# H - Steelvipers/Teldrassil, Icc 9/12 Pdok 4/5, sucht Verstärkung



## Zoobesitzer (9. November 2009)

Hallo Gildensuchende aller Klassen, Rassen und Fraktionen,

unsere Gilde Steelvipers ist auf der Hordenseite auf dem Server Teldrassil zuhause und ist auf Nachwuchssuche.

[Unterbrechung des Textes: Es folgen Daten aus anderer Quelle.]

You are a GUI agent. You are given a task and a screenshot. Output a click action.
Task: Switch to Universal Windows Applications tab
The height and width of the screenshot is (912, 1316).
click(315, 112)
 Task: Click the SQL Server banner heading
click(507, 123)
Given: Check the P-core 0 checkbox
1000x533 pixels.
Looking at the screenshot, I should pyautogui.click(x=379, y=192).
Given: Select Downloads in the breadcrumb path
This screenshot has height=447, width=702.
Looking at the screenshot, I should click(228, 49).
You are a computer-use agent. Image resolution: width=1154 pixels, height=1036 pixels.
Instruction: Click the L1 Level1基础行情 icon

Wir bezeichnen uns als raidorientierte & raidambitionierte Gilde! Nach ein paar RL Abgängen suchen wir nun für Icc und die kommenden Hardmodi wieder Verstärkung auf einigen Positionen.

Derzeitiger Stand:

Vor Ulduar alles Clear ink. Sath 3D
Ulduar 13/14 5/9 Hard Modus, + 10er Algalon
Kolluseum 25er Hero 4/5
Kolluseum 10er Hero Clear (45 Tries left)
ICC 10er 11/12
ICC 25er 9/12 (1. beiden Flügel clear + Valithria Dreamwalker und Bloodcouncil)

Raidtage derzeit:

Mittwoch, Donnerstag jeweils:
*
19.30-23.30*

und Sonntag

*19.00 - 23.00*


Derzeit suchen wir:

--------------------------------------------------------------------------------
Stand: 12.03.2010

Verstärkt:

Priester: --> Shadow/Holy
Druide:-->Moonkin/Katze
Schamane-->Resto/Enhancer
Schurke -->DD
Magier:-->DD
Paladin -->Holy
Todesritter --> Tank


Sollte ihr nicht die gewünschten Klassen spielen, könnt ihr euch trotzdem gerne bewerben. Vielleicht überzeugt ihr gerade durch eure Bewerbung, guten Spielern bieten wir gerne eine Chance, auch unsere derzeit besetzten Klassen zu verstärken.

--------------------------------------------------------------------------------


Generell wünschen wir uns Spieler/-innen, die mit einer gewissen Ernsthaftigkeit, Einsatzbereitschaft und auch Leidenschaft dabei sein möchten sowie Interesse an einer Gildengemeinschaft ausleben!
Wenn ihr zudem über die Fähigkeit verfügt, euch in eine Gruppe problemlos integrieren zu können, ihr euren Char "annähernd" perfekt spielen könnt und auch über eine gute Spielübersicht verfügt, seit ihr bei uns richtig!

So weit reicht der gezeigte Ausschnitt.